The workflow of UNADON includes three steps: (1) Data preprocessing; (2) Model training and evaluation; (3) Model interpretation.

Data preprocessing

To prepare the data for training UNADON, run the following command:

python data_preprocessing.py

The configuration for data preprocessing is defined in config/config_data.json, which contains:

• seq_path: the path to the genome sequences
• cell_type: the cell type for preprocessing
• output_file: the path to the output hdf5 file
• kmer_list: the list of k for k-mers
• resolution: the size of the genomic bin
• signal_path: the path to the epigenomic features and TSA-seq
• epi_name: the names of the epigenomic features
• centromere_path: the path to the centromere annotation
• tsa_type: the list of TSA-seq targets (["SON", "LMNB"])
• tsa_scaling: the scaling factor used for TSA-seq preprocessing

Model training and evaluation

UNADON can be trained by running the following command:

python train.py

The configuration for model training and evaluation is defined in config/config.json, which contains:

• num_of_epochs: the maximum number of epochs for training
• dropout: the dropout rate
• base_lr: the base learning rate
• batch: the batch size
• reg: the parameter for weight decay in AdamW
• window_size: the size of the context window
• training_cell_type: the list of training cell types
• validation_cell_type: the list of validation cell types
• testing_cell_type: the list of testing cell types
• mode: the type of experiment. "Single" for single-cell-type experiments, "Cross" for cross-cell-type experiments
• run_test: whether to run the evaluation on the testing set. Should be False for hyperparameter tuning.
• training_chr: the training chromosomes
• validation_chr: the validation chromosomes
• testing_chr: the testing chromosomes
• train_data_path: the path to the processed data for training set
• valid_data_path: the path to the processed data for validation set
• test_data_path: the path to the processed data for testing set
• feature: the input features to include (sequence features and epigenomic features)
• y: the TSA-seq target for prediction.

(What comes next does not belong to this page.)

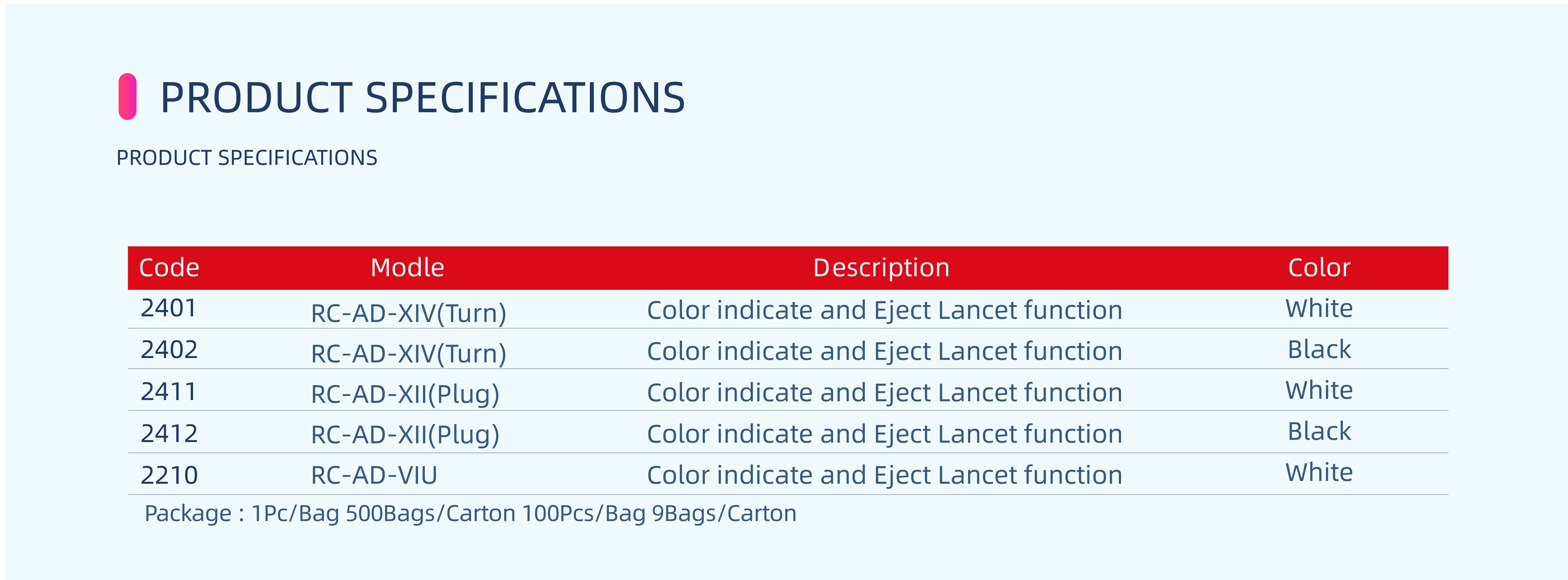1568x580 pixels.
Task: Click code 2412 in the table
Action: (169, 434)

Can be "SON" or "LMNB".
• output_path: the path to the output directory
• output_name: the name of the output files
• histone: the list of ATAC-seq and histone features
• IML_cell_type: the cell type used for model interpretation
• dense dim: the number of hidden units in the dense layer for the data processing subnetwork
• dense_num_layers: the number of dense layers for the data processing subnetwork
• nhead: the number of heads in the multi-head attention layer
• attn_layers: the number of transformer encoder layers
• attn_hidden_dim: the hidden dimension for the transformer encoder module
• random_state: the random seed to ensure reproducibility

Besides, we have attached the architecture of the baseline models that we used for benchmarking, which can be found in baseline.py.

Model interpretation

We have included the code for running Integrated Gradients to derive the feature importance score (model_interpretation.py) and performing k-means clusteringto identify the feature contribution patterns (clustering.py) as reference.